Primer on Distributed Parallel Processing With Ray Using KubeRay
Learn what distributed parallel processing is and how to achieve it with Ray using KubeRay in Kubernetes to handle large-scale, resource-intensive tasks.
Join the DZone community and get the full member experience.
Join For FreeIn the early days of computing, applications handled tasks sequentially. As the scale grew with millions of users, this approach became impractical. Asynchronous processing allowed handling multiple tasks concurrently, but managing threads/processes on a single machine led to resource constraints and complexity.
This is where distributed parallel processing comes in. By spreading the workload across multiple machines, each dedicated to a portion of the task, it offers a scalable and efficient solution. If you have a function to process a large batch of files, you can divide the workload across multiple machines to process files concurrently instead of handling them sequentially on one machine. Additionally, it improves performance by leveraging combined resources and provides scalability and fault tolerance. As the demands increase, you can add more machines to increase available resources.

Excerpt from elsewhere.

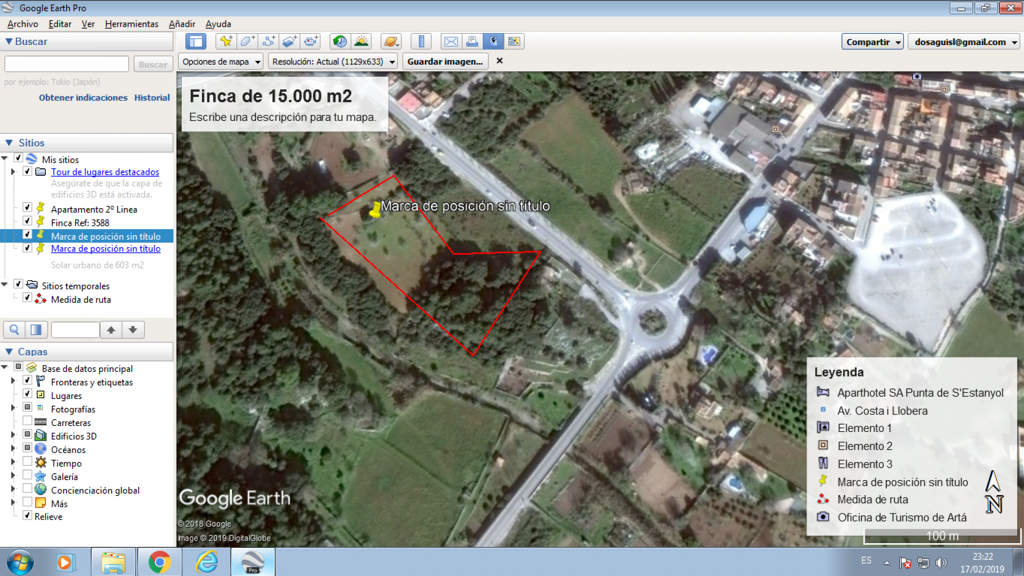The height and width of the screenshot is (576, 1024).
Task: Uncheck the Relieve layer
Action: (27, 516)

It is challenging to build and run distributed applications on scale, but there are several frameworks and tools to help you out. In this blog post, we’ll examine one such open-source distributed computing framework: Ray. We’ll also look at KubeRay, a Kubernetes operator that enables seamless Ray integration with Kubernetes clusters for distributed computing in cloud-native environments. But first, let’s understand where distributed parallelism helps.
Where Does Distributed Parallel Processing Help?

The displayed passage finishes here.